=== TASK INSTRUCTIONS ===
Write out the entries again exactly as they are given.

-------- DATA FOR REVIEW --------

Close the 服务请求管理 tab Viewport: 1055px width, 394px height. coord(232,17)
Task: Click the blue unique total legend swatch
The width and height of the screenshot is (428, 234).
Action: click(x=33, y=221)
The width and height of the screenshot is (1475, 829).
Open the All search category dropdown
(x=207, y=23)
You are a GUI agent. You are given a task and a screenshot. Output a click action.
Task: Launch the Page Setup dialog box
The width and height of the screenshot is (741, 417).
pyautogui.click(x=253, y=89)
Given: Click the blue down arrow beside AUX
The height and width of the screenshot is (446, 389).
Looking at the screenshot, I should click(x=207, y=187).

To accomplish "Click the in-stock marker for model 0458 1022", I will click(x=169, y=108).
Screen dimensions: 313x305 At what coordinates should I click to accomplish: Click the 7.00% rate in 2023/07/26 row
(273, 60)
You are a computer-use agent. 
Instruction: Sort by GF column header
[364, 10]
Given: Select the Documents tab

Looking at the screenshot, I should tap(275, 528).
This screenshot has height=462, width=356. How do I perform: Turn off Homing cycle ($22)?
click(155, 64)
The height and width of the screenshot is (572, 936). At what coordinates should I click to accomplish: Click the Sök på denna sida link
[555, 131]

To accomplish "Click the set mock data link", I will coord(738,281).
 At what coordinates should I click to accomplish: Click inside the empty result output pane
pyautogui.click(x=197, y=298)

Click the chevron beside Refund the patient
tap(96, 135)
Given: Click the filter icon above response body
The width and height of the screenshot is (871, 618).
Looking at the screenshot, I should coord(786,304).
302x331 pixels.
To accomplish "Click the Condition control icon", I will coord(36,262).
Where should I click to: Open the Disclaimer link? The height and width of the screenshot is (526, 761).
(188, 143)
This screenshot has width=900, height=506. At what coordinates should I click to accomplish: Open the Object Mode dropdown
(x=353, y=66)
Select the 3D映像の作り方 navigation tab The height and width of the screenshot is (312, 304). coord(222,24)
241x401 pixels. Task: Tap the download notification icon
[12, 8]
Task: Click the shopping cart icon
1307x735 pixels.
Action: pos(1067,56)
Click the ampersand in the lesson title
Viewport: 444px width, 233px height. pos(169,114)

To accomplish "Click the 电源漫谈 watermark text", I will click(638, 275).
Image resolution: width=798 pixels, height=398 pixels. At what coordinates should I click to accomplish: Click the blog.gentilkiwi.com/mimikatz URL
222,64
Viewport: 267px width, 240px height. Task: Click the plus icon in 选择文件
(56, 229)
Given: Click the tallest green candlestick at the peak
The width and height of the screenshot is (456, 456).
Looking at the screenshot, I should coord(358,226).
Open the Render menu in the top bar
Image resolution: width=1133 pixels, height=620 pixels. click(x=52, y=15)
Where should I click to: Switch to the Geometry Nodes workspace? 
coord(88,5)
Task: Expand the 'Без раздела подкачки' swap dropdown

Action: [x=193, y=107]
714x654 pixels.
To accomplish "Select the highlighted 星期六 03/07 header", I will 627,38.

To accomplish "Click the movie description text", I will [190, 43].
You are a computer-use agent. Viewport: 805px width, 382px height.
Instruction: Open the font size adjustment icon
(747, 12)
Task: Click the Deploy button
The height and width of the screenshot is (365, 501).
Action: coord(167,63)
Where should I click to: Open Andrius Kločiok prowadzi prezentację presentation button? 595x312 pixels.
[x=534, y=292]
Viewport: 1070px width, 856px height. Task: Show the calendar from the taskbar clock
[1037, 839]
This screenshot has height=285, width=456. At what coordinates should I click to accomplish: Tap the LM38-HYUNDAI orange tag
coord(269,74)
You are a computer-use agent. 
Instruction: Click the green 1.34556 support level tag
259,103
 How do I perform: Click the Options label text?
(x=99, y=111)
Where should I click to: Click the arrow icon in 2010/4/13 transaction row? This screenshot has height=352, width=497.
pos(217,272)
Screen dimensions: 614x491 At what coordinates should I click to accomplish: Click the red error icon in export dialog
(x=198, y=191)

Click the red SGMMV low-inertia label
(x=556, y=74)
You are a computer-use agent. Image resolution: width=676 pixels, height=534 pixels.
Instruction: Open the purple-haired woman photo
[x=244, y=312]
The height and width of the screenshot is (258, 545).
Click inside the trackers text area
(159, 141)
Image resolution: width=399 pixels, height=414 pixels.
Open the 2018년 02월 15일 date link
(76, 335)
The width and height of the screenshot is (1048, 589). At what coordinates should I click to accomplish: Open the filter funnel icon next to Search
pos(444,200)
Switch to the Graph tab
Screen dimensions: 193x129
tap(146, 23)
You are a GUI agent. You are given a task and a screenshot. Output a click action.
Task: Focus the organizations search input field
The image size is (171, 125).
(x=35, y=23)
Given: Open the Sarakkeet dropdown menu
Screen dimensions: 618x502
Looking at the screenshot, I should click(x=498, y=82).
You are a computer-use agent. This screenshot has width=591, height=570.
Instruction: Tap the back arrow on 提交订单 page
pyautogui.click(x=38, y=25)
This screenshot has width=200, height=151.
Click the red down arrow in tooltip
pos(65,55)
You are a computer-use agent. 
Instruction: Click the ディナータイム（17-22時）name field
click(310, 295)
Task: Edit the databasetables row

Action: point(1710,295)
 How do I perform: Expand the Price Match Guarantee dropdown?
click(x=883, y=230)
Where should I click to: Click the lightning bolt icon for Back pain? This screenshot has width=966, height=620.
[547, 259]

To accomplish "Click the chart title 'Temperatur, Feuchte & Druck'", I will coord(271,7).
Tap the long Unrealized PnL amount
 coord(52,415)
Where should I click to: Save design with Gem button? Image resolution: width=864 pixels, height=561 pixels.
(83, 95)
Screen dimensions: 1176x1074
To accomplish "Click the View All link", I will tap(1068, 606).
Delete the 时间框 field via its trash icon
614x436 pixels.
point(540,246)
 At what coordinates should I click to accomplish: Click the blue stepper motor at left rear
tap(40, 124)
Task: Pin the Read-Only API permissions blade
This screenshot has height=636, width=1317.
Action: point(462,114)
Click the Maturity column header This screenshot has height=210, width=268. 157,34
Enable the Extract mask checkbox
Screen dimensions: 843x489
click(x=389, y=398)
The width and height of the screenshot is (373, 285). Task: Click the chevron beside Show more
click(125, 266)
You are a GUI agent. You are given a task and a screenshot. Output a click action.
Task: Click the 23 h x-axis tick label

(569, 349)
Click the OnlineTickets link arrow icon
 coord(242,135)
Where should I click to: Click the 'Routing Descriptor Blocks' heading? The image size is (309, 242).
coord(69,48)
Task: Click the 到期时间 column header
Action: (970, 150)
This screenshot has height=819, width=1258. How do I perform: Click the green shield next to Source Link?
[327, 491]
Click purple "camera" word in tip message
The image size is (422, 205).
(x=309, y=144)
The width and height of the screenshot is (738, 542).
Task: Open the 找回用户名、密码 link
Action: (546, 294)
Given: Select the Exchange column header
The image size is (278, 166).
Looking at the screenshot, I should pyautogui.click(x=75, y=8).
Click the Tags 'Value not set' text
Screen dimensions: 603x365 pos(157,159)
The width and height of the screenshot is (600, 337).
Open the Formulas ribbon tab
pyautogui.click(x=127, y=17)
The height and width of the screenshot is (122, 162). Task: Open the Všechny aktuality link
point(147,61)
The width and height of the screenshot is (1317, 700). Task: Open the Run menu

--------

=== TASK RESPONSE ===
Close the 服务请求管理 tab Viewport: 1055px width, 394px height. coord(232,17)
Task: Click the blue unique total legend swatch
The width and height of the screenshot is (428, 234).
Action: click(x=33, y=221)
The width and height of the screenshot is (1475, 829).
Open the All search category dropdown
(x=207, y=23)
You are a GUI agent. You are given a task and a screenshot. Output a click action.
Task: Launch the Page Setup dialog box
The width and height of the screenshot is (741, 417).
pyautogui.click(x=253, y=89)
Given: Click the blue down arrow beside AUX
The height and width of the screenshot is (446, 389).
Looking at the screenshot, I should click(x=207, y=187).

To accomplish "Click the in-stock marker for model 0458 1022", I will click(x=169, y=108).
Screen dimensions: 313x305 At what coordinates should I click to accomplish: Click the 7.00% rate in 2023/07/26 row
(273, 60)
You are a computer-use agent. 
Instruction: Sort by GF column header
[364, 10]
Given: Select the Documents tab

Looking at the screenshot, I should tap(275, 528).
This screenshot has height=462, width=356. How do I perform: Turn off Homing cycle ($22)?
click(155, 64)
The height and width of the screenshot is (572, 936). At what coordinates should I click to accomplish: Click the Sök på denna sida link
[555, 131]

To accomplish "Click the set mock data link", I will coord(738,281).
 At what coordinates should I click to accomplish: Click inside the empty result output pane
pyautogui.click(x=197, y=298)

Click the chevron beside Refund the patient
tap(96, 135)
Given: Click the filter icon above response body
The width and height of the screenshot is (871, 618).
Looking at the screenshot, I should coord(786,304).
302x331 pixels.
To accomplish "Click the Condition control icon", I will coord(36,262).
Where should I click to: Open the Disclaimer link? The height and width of the screenshot is (526, 761).
(188, 143)
This screenshot has width=900, height=506. At what coordinates should I click to accomplish: Open the Object Mode dropdown
(x=353, y=66)
Select the 3D映像の作り方 navigation tab The height and width of the screenshot is (312, 304). coord(222,24)
241x401 pixels. Task: Tap the download notification icon
[12, 8]
Task: Click the shopping cart icon
1307x735 pixels.
Action: pos(1067,56)
Click the ampersand in the lesson title
Viewport: 444px width, 233px height. pos(169,114)

To accomplish "Click the 电源漫谈 watermark text", I will click(638, 275).
Image resolution: width=798 pixels, height=398 pixels. At what coordinates should I click to accomplish: Click the blog.gentilkiwi.com/mimikatz URL
222,64
Viewport: 267px width, 240px height. Task: Click the plus icon in 选择文件
(56, 229)
Given: Click the tallest green candlestick at the peak
The width and height of the screenshot is (456, 456).
Looking at the screenshot, I should coord(358,226).
Open the Render menu in the top bar
Image resolution: width=1133 pixels, height=620 pixels. click(x=52, y=15)
Where should I click to: Switch to the Geometry Nodes workspace? 
coord(88,5)
Task: Expand the 'Без раздела подкачки' swap dropdown

Action: [x=193, y=107]
714x654 pixels.
To accomplish "Select the highlighted 星期六 03/07 header", I will 627,38.

To accomplish "Click the movie description text", I will [190, 43].
You are a computer-use agent. Viewport: 805px width, 382px height.
Instruction: Open the font size adjustment icon
(747, 12)
Task: Click the Deploy button
The height and width of the screenshot is (365, 501).
Action: coord(167,63)
Where should I click to: Open Andrius Kločiok prowadzi prezentację presentation button? 595x312 pixels.
[x=534, y=292]
Viewport: 1070px width, 856px height. Task: Show the calendar from the taskbar clock
[1037, 839]
This screenshot has height=285, width=456. At what coordinates should I click to accomplish: Tap the LM38-HYUNDAI orange tag
coord(269,74)
You are a computer-use agent. 
Instruction: Click the green 1.34556 support level tag
259,103
 How do I perform: Click the Options label text?
(x=99, y=111)
Where should I click to: Click the arrow icon in 2010/4/13 transaction row? This screenshot has height=352, width=497.
pos(217,272)
Screen dimensions: 614x491 At what coordinates should I click to accomplish: Click the red error icon in export dialog
(x=198, y=191)

Click the red SGMMV low-inertia label
(x=556, y=74)
You are a computer-use agent. Image resolution: width=676 pixels, height=534 pixels.
Instruction: Open the purple-haired woman photo
[x=244, y=312]
The height and width of the screenshot is (258, 545).
Click inside the trackers text area
(159, 141)
Image resolution: width=399 pixels, height=414 pixels.
Open the 2018년 02월 15일 date link
(76, 335)
The width and height of the screenshot is (1048, 589). At what coordinates should I click to accomplish: Open the filter funnel icon next to Search
pos(444,200)
Switch to the Graph tab
Screen dimensions: 193x129
tap(146, 23)
You are a GUI agent. You are given a task and a screenshot. Output a click action.
Task: Focus the organizations search input field
The image size is (171, 125).
(x=35, y=23)
Given: Open the Sarakkeet dropdown menu
Screen dimensions: 618x502
Looking at the screenshot, I should click(x=498, y=82).
You are a computer-use agent. This screenshot has width=591, height=570.
Instruction: Tap the back arrow on 提交订单 page
pyautogui.click(x=38, y=25)
This screenshot has width=200, height=151.
Click the red down arrow in tooltip
pos(65,55)
You are a computer-use agent. 
Instruction: Click the ディナータイム（17-22時）name field
click(310, 295)
Task: Edit the databasetables row

Action: point(1710,295)
 How do I perform: Expand the Price Match Guarantee dropdown?
click(x=883, y=230)
Where should I click to: Click the lightning bolt icon for Back pain? This screenshot has width=966, height=620.
[547, 259]

To accomplish "Click the chart title 'Temperatur, Feuchte & Druck'", I will coord(271,7).
Tap the long Unrealized PnL amount
 coord(52,415)
Where should I click to: Save design with Gem button? Image resolution: width=864 pixels, height=561 pixels.
(83, 95)
Screen dimensions: 1176x1074
To accomplish "Click the View All link", I will tap(1068, 606).
Delete the 时间框 field via its trash icon
614x436 pixels.
point(540,246)
 At what coordinates should I click to accomplish: Click the blue stepper motor at left rear
tap(40, 124)
Task: Pin the Read-Only API permissions blade
This screenshot has height=636, width=1317.
Action: point(462,114)
Click the Maturity column header This screenshot has height=210, width=268. 157,34
Enable the Extract mask checkbox
Screen dimensions: 843x489
click(x=389, y=398)
The width and height of the screenshot is (373, 285). Task: Click the chevron beside Show more
click(125, 266)
You are a GUI agent. You are given a task and a screenshot. Output a click action.
Task: Click the 23 h x-axis tick label

(569, 349)
Click the OnlineTickets link arrow icon
 coord(242,135)
Where should I click to: Click the 'Routing Descriptor Blocks' heading? The image size is (309, 242).
coord(69,48)
Task: Click the 到期时间 column header
Action: (970, 150)
This screenshot has height=819, width=1258. How do I perform: Click the green shield next to Source Link?
[327, 491]
Click purple "camera" word in tip message
The image size is (422, 205).
(x=309, y=144)
The width and height of the screenshot is (738, 542).
Task: Open the 找回用户名、密码 link
Action: (546, 294)
Given: Select the Exchange column header
The image size is (278, 166).
Looking at the screenshot, I should pyautogui.click(x=75, y=8).
Click the Tags 'Value not set' text
Screen dimensions: 603x365 pos(157,159)
The width and height of the screenshot is (600, 337).
Open the Formulas ribbon tab
pyautogui.click(x=127, y=17)
The height and width of the screenshot is (122, 162). Task: Open the Všechny aktuality link
point(147,61)
The width and height of the screenshot is (1317, 700). Task: Open the Run menu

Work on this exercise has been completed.